# [Problem requirements]
List each line in the material below that contains the word "Client". Match case exactly.
··········
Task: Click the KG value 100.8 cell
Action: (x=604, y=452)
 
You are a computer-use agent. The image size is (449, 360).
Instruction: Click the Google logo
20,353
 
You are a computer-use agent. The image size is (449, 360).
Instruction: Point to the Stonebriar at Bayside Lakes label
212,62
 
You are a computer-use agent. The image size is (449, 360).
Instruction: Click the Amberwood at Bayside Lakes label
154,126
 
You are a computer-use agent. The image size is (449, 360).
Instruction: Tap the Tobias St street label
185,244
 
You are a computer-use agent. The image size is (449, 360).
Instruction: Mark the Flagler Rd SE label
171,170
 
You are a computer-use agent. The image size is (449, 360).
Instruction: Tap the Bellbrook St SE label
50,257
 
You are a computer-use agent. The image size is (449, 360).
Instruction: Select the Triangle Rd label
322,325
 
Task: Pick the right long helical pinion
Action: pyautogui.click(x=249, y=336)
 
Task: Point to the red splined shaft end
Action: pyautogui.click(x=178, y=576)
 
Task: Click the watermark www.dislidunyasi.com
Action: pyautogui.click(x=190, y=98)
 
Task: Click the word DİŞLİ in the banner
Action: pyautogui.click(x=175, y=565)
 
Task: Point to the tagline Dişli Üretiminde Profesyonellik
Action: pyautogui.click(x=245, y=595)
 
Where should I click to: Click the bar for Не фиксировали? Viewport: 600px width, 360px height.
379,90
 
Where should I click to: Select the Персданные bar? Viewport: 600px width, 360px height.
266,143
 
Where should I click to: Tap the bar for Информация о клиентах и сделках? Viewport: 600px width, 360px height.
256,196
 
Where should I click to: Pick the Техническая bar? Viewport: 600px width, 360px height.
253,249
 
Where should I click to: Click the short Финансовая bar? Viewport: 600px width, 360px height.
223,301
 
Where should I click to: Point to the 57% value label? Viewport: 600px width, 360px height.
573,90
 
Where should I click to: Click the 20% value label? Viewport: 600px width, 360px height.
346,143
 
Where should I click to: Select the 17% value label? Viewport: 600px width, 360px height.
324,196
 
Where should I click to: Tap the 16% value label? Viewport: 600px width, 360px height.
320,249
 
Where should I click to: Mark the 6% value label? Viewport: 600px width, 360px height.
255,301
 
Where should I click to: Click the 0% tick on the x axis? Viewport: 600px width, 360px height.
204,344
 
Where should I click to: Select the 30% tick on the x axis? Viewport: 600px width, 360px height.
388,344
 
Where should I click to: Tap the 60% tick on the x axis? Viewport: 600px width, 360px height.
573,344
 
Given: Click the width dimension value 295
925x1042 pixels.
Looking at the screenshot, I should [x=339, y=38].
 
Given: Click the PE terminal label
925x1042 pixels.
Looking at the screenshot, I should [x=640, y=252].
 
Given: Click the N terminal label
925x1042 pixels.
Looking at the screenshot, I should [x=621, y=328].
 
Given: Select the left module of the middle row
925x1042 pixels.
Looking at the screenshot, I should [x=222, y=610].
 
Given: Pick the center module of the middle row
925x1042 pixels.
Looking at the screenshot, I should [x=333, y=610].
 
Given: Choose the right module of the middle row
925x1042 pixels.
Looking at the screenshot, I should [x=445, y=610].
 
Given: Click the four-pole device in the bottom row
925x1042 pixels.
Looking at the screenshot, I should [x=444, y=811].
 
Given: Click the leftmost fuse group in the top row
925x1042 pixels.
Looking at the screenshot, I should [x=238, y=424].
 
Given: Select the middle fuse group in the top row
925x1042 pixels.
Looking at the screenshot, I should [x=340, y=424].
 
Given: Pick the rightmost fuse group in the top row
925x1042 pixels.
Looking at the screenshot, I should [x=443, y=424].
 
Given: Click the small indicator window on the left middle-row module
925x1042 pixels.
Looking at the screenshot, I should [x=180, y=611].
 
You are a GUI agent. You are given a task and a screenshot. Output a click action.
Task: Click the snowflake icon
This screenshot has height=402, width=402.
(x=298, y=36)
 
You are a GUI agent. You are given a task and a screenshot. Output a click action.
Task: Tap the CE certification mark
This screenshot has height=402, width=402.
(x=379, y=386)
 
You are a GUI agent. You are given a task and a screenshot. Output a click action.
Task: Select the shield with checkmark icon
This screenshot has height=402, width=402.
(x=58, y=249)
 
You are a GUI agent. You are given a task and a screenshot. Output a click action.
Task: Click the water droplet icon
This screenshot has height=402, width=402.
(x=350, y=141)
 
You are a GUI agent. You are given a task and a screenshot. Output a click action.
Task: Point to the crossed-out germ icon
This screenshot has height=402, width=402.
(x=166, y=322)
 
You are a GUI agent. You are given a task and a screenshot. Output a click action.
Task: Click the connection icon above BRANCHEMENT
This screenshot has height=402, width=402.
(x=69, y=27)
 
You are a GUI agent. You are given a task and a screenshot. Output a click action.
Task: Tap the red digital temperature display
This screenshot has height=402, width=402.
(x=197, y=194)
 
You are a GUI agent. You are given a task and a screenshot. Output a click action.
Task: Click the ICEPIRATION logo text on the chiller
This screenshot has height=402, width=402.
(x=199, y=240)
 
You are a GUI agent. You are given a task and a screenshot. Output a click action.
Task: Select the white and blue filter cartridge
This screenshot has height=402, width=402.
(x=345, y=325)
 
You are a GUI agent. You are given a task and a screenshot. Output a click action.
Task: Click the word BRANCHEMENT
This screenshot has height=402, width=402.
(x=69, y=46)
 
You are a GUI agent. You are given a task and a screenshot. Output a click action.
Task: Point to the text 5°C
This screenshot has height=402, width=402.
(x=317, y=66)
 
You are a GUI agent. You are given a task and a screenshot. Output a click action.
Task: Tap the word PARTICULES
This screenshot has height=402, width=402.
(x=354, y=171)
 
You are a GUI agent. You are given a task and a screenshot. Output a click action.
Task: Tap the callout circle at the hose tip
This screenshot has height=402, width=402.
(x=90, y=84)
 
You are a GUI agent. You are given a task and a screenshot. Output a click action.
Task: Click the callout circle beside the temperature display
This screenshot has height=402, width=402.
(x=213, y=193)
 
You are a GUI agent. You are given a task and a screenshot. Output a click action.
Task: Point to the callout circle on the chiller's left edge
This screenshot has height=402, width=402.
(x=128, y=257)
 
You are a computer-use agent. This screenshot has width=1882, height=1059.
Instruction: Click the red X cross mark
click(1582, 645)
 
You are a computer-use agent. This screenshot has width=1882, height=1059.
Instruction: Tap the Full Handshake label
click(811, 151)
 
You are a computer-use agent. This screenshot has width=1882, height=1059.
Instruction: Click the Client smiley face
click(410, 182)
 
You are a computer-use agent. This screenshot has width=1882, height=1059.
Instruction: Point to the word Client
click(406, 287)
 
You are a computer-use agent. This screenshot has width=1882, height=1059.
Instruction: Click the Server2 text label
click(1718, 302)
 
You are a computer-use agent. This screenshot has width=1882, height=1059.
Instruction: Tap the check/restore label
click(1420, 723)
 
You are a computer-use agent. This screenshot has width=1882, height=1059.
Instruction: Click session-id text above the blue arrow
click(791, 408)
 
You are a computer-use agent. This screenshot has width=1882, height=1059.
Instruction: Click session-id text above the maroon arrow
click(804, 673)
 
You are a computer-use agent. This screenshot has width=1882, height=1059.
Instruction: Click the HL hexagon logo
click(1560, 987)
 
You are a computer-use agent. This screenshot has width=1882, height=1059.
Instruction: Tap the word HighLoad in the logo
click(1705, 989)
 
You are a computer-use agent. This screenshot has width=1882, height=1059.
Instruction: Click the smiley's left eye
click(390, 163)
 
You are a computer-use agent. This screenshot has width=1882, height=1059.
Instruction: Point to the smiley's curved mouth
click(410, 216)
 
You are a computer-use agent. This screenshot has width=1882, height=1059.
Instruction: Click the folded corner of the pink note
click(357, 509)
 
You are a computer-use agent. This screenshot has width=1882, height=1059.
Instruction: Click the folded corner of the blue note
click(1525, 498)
··········
# [Worked answer]
Instruction: Click the Client smiley face
Instruction: Point to the word Client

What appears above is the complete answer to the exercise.